§ Apply what you read
1 > Using the FRM-0334 text, mark each statement yes or no, and quote the exact words of the text that decide it. (a) FRM-0334 is given by injection. (b) FRM-0334 reached the market as a treatment for Parkinson's disease. (c) In rodents, the drug passes efficiently into the brain.
2 > Return the part of the FRM-0334 text that starts at "FRM-0334, also known" and ends at "is taken orally.", copied word for word.

Document excerpt: Begin

FRM-0334

Clinical data
- Other names: FROM0334; EVP-0334; EVP0334
- Routes of administration: Oral
- Drug class: Histone deacetylase inhibitor
- ATC code: None;

Identifiers
- PubChem SID: 381129062;

= FRM-0334 =

FRM-0334, also known as EVP-0334, is a histone deacetylase (HDAC) inhibitor which was under development for the treatment of frontotemporal dementia (FTD), Alzheimer's disease, and Parkinson's disease but was never marketed. It is taken orally.

== Pharmacology ==

FRM-0334 is a selective inhibitor of a subset of class I and class II HDACs, with IC_{50} values in the nanomolar range. The pharmacokinetics of the drug in animals and humans have been studied. It efficiently crosses into the brain in rodents. The drug has been found to enhance cognition and memory in rodents. Based on preclinical research, it was expected to increase progranulin (PRGN) levels to help treat FTD.

Document excerpt: End
The data: Begin

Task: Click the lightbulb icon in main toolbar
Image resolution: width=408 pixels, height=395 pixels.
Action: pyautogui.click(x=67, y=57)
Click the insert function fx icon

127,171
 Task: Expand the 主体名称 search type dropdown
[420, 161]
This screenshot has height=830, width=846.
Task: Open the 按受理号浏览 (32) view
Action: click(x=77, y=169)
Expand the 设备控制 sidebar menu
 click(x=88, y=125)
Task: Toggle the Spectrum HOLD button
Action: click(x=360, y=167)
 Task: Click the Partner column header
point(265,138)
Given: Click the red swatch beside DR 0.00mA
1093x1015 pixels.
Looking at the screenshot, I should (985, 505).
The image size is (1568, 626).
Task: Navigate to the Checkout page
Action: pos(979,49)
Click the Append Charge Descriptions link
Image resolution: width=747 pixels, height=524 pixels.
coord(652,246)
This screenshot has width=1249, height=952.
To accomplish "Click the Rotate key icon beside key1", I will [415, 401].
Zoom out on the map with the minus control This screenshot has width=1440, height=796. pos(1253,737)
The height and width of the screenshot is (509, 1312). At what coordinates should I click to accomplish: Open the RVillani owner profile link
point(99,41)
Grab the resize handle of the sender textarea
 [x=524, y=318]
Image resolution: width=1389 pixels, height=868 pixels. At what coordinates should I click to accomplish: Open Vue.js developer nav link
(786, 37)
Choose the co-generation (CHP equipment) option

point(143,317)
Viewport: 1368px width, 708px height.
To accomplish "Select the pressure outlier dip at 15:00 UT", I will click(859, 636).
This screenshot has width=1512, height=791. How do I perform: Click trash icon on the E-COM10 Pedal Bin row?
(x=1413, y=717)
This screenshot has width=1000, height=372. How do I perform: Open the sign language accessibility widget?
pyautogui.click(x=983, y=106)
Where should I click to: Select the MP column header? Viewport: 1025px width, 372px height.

The data: End

§ Solutions
1 >
(a) No: "It is taken orally."
(b) No: "but was never marketed"
(c) Yes: "It efficiently crosses into the brain in rodents."

2 >
FRM-0334, also known as EVP-0334, is a histone deacetylase (HDAC) inhibitor which was under development for the treatment of frontotemporal dementia (FTD), Alzheimer's disease, and Parkinson's disease but was never marketed. It is taken orally.